Then, one Sunday morning a month after our fourth excursion to Wendell’s, I picked up the Lexington paper to read that Dave was dead. He had been down in Florida, conducting an aerial survey of black bears, when the single-engine plane he was in stalled, then nose-dived, killing Dave and his pilot instantly. We were all stunned, and John, his student and best friend, certainly took it the hardest. A few months later, Wendell wrote me a letter suggesting that we could best honor Dave’s memory by continuing our annual avian rite of spring, and that we should give it a name: the Dave Maehr Memorial Bird Walk.

The Best Noise in the World

So here we are, this time up at Harold’s farm, honoring Dave with our peripatetic ritual of walking the fields and forests of Kentucky. It reminded me of another passage from one of Wendell’s poems:

There are no unsacred places;
there are only sacred places
and desecrated places.

This seems to me the fundamental premise undergirding all of Wendell’s work—that the natural world is sacred, not a “resource” to be desecrated by the extractive industries that fuel our economy. For more than forty years, Wendell has been telling Americans that we cannot survive the economist’s dream of infinite economic growth on a finite planet. And certainly some have listened. The Unsettling of America redirected the way we think about food and agriculture in this country to the point that the farmer’s market is currently the fastest growing part of the American food economy. But obviously not enough people have listened, and so Wendell keeps writing his jeremiads against industrial hooliganism, and he keeps writing his poems that fulfill what the philosopher Martin Heidegger called the role of poetry—to praise the whole in the midst of the unholy.

Our meanderings take us down a logging road shaded by oak and ash trees. Bill is telling a joke that involves farm boys and amorous sheep. When he gets to the punch line, Wendell’s laughter crescendos all around us, and I remember something the poet Jane Kenyon once said—that Wendell laughing is “the best noise in the world.”

That might come as a surprise to readers of Wendell’s polemical tracts, where humor is seldom on display. But Wendell seems to balance his justified sense of outrage at the industrial economy with the pleasure that he takes in the natural world he is fighting to preserve, and in the stories that perpetuate the human comedy.

The first year I came along on the walk, I felt anxious that I wasn’t nearly as good a birder as Wendell and the others. We were crossing a stream on Wendell’s farm when he suddenly turned to me, pointed skyward, and said, “You hear that, Erik?”

“Uh, well, I’m not sure, uh…what is it?”

“That’s the hairy-chested nut-scratcher!” he said, then slapped his thigh in a burst of laughter.

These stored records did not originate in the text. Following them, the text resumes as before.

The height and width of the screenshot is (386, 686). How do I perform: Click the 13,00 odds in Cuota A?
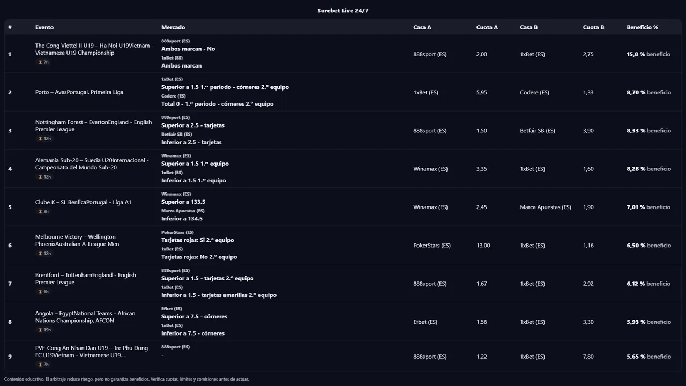pyautogui.click(x=483, y=246)
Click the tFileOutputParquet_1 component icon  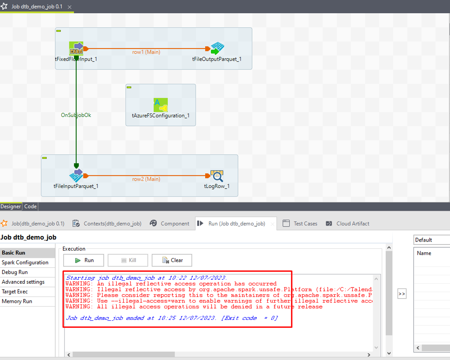(x=217, y=48)
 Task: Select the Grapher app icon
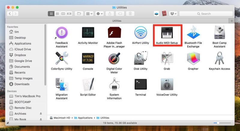pyautogui.click(x=193, y=59)
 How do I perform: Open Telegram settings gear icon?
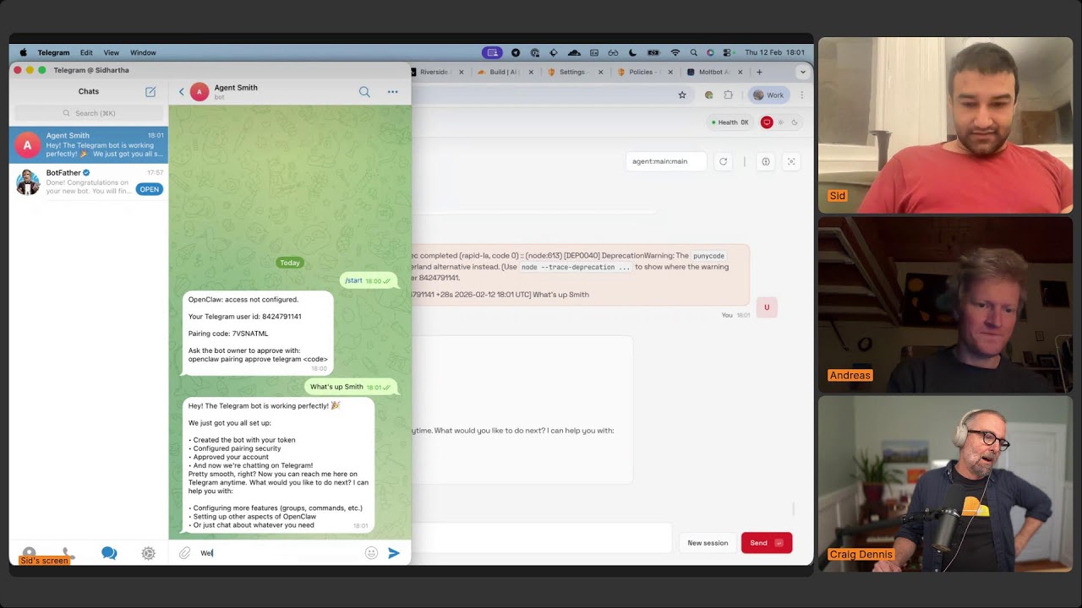pyautogui.click(x=148, y=553)
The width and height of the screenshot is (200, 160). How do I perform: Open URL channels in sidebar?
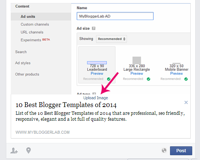click(x=32, y=32)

Now we dip farther down into an older forest, walking among spleenwort ferns and mayapple. The birds have grown quieter as the morning has stretched out, and Wendell has turned his attention from the sky to the ground. He bends down, brushes away some leaf cover, and starts digging with one hand. “Look how rich this soil is,” he remarks, then glances up as the rest of us watch him dig. “The way these old abused hills have been reforested is inexhaustibly interesting to me.”

The trees and the ferns and the wildflowers have formed a reciprocal community here on this hillside, based on natural laws that Wendell calls “mutualistic.” Nothing lives here in isolation.

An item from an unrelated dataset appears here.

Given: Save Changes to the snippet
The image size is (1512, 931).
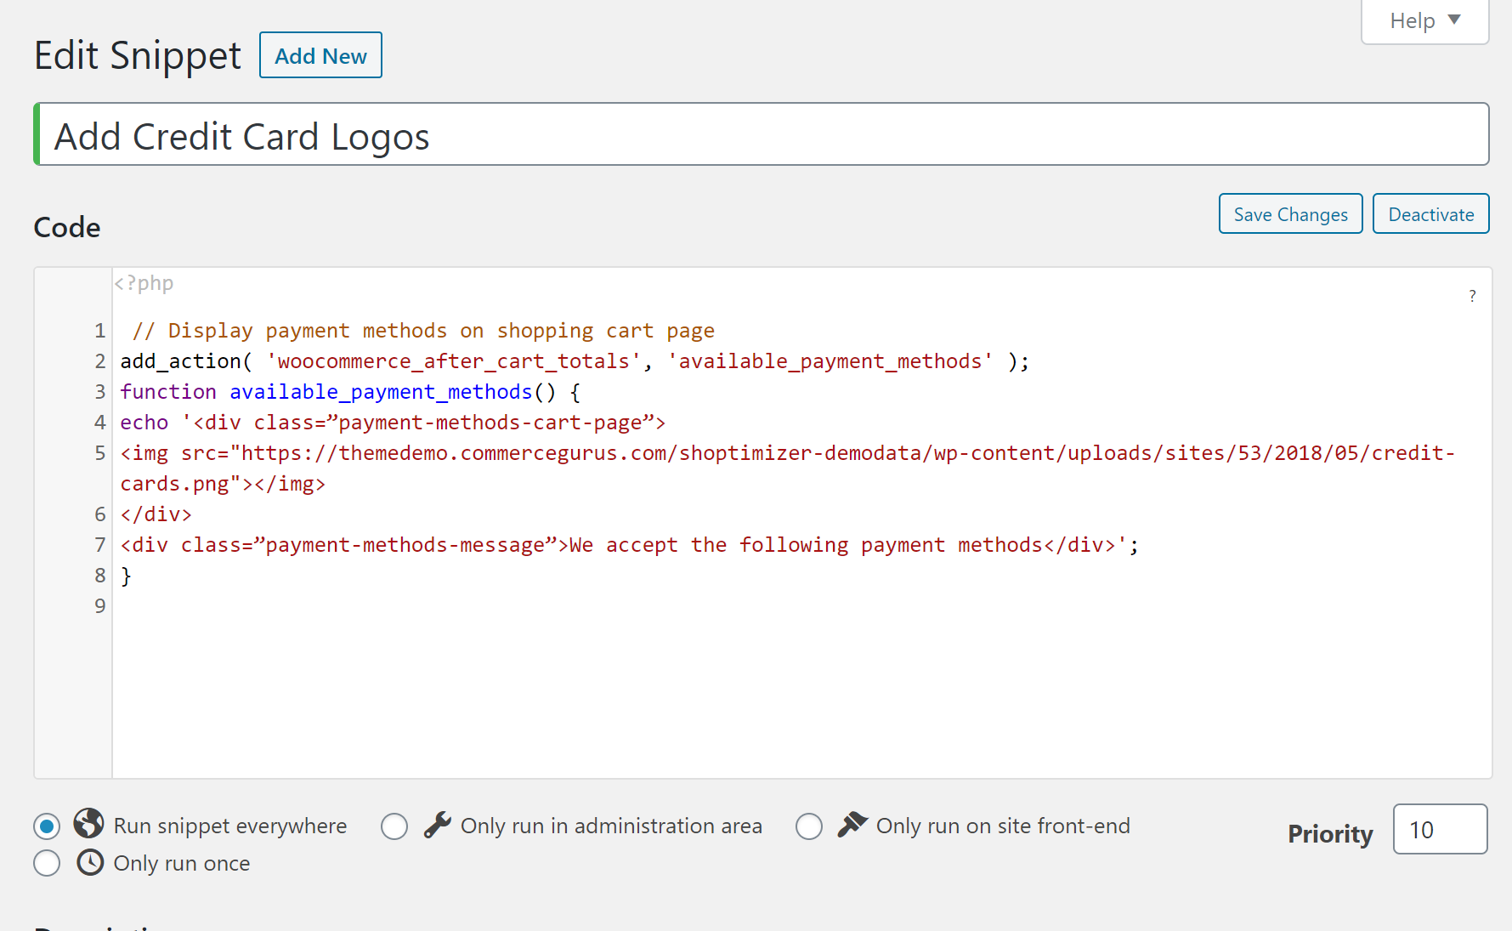Looking at the screenshot, I should [1290, 214].
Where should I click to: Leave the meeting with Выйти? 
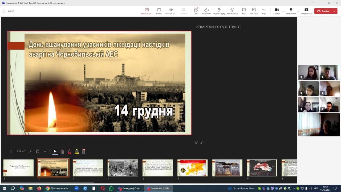(x=323, y=11)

“That’s the problem with modern science,” Wendell begins, rising up. “It isolates a problem and offers an isolated solution. To the problem of depleted soil it offers nitrogen fertilizer. And the problem with that is a huge dead zone in the Gulf of Mexico because of all that nitrogen runoff.”

Conversely, the solution to that botched solution is to better observe the workings of the natural world. For that reason, Wendell often points to the visionary experiments of his friend Wes Jackson, who at the Land Institute in Salina, Kansas, is creating a new kind of perennial agriculture that mimics the workings of the Midwestern prairie.

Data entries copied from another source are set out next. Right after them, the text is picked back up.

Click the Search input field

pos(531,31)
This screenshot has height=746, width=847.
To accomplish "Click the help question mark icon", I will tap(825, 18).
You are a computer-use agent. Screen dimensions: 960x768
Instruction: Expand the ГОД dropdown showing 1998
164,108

“Look at all this,” Wendell says, standing and gesturing to the trees. “This isn’t wild. This is domestic. What’s wild is what’s out of control. That’s what we mean by wild. And we are the ones that are out of control. We are the ones creating that dead zone.”

Wendell probably knows he is preaching to the converted, but he also probably knows that one reason we come down each spring is to hear what’s on his mind.

Of course, because of such talk, critics have often dismissed Wendell’s writing as “naive.” He knows this well enough and has a reply for defenders of the status quo: “The word inevitable is for cowards.”

It is nearing noon and Joe’s list has almost reached sixty. We start back toward the cabin, where Harold soon has a pot of barbecue simmering. We heap portions of it onto sandwiches, then take our seats in the center of the cabin’s one room.

The barbecue is delicious, the company fine, the weather perfect. All of this seems to inspire Wendell to reveal his plans to found another subversive cabal: the Society for the Preservation of Tangibility. The tangible—that which has actual form and substance. In a culture of avatars, electronic friends, and financial “products” that have no basis in reality, such a fundamentally human society sounds attractive indeed.

We all immediately ask if we can join. “Anyone can join,” Wendell replies. “There are no dues, no meetings, no fund drives, no newsletter.” There is only a state of mind, a desire to preserve what’s authentic, what holds substance, what aspires to the whole.

The possibility that a broken world can be made whole seems to be what calls Wendell down to his riverside desk every day. “A man cannot despair,” he once wrote, “if he can imagine a better life, and if he can enact something of its possibility.” To imagine—it is perhaps the most powerful moral force we possess because it maps a future that is worth finding. It has been Wendell’s life’s work.

Outside the cabin door, a Carolina wren starts to sing.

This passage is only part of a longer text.